Published online by Cambridge University Press:  19 January 2016

Sheikh M Fazle Rabbi
Affiliation:
1School of Environmental and Rural Science, University of New England, Armidale, NSW 2351, Australia
Quan Hua
Affiliation:
3Australian Nuclear Science and Technology Organization (ANSTO), Locked Bag 2001, Kirrawee DC, NSW 2232, Australia
Heiko Daniel
Affiliation:
1School of Environmental and Rural Science, University of New England, Armidale, NSW 2351, Australia
Peter V Lockwood
Affiliation:
1School of Environmental and Rural Science, University of New England, Armidale, NSW 2351, Australia
Brian R Wilson
Affiliation:
1School of Environmental and Rural Science, University of New England, Armidale, NSW 2351, Australia
Iain M Young
Affiliation:
1School of Environmental and Rural Science, University of New England, Armidale, NSW 2351, Australia
Corresponding
E-mail address:

Abstract

Radiocarbon is a useful tool for studying carbon dynamics in soil aggregates. The objective of the current study was to determine the mean residence time (MRT) of soil organic carbon (SOC) in macroaggregates and microaggregates under contrasting land uses. Contrasting land uses investigated at Alfisol (equivalent to Dermosol in Australian Soil Classification) sites were native pasture (NP), crop-pasture rotation (CP), and Eucalypt woodland (WL), whereas in Oxisol (Ferrosol in Australian Soil Classification) sites, land uses comprised improved pasture (IP), cropping (CR), and forest (FR). Soil aggregates were separated into macroaggregates (250–2000 μm) and microaggregates (53–250 μm) by wet-sieving, and their 14C signatures were determined by accelerator mass spectrometry (AMS). The 14C activity in both macro- and microaggregates was >100 pMC, indicating the presence of post-bomb carbon in the soil. The mean residence time (MRT) of SOC in macro- and microaggregates (MRTagg) was on average 68 yr longer in the Oxisol compared with that in the Alfisol. The MRTagg in microaggregates was 10 yr longer than that of macroaggregates in the Alfisol. However, the MRTagg in microaggregates was 50 yr shorter compared to macroaggregates in the Oxisol.
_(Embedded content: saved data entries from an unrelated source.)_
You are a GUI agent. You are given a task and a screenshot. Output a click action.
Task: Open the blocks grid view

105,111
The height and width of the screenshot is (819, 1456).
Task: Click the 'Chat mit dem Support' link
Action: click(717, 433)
The MRT of macro- and microaggregates can be separated into active, slow, and stable SOC pools. Among the 3 SOC pools, the MRT of the stable pool is of higher significance in terms of SOC stabilization in soil aggregates because of its longer MRT. However, isolation and direct MRT estimation of the stable SOC pool is difficult. The MRT of active and slow SOC pools associated with macro- and microaggregates was measured using a SOC mineralization experiment to estimate the MRT of the stable SOC pool under contrasting land uses by applying a mass balance criterion. The MRT of active (MRTA) and slow (MRTS) SOC pools in macro- and microaggregates varied between 1–50 days and 13–38 yr, respectively. The estimated MRT of the stable pool carbon (MRTP) in microaggregates was 897 yr longer compared to that of macroaggregates in the Alfisol. However, in the Oxisol, MRTP in microaggregates was 568 yr shorter than that of macroaggregates. Among the land uses, WL in Alfisol and CR in Oxisol had longer MRTagg and MRTP compared to other land uses.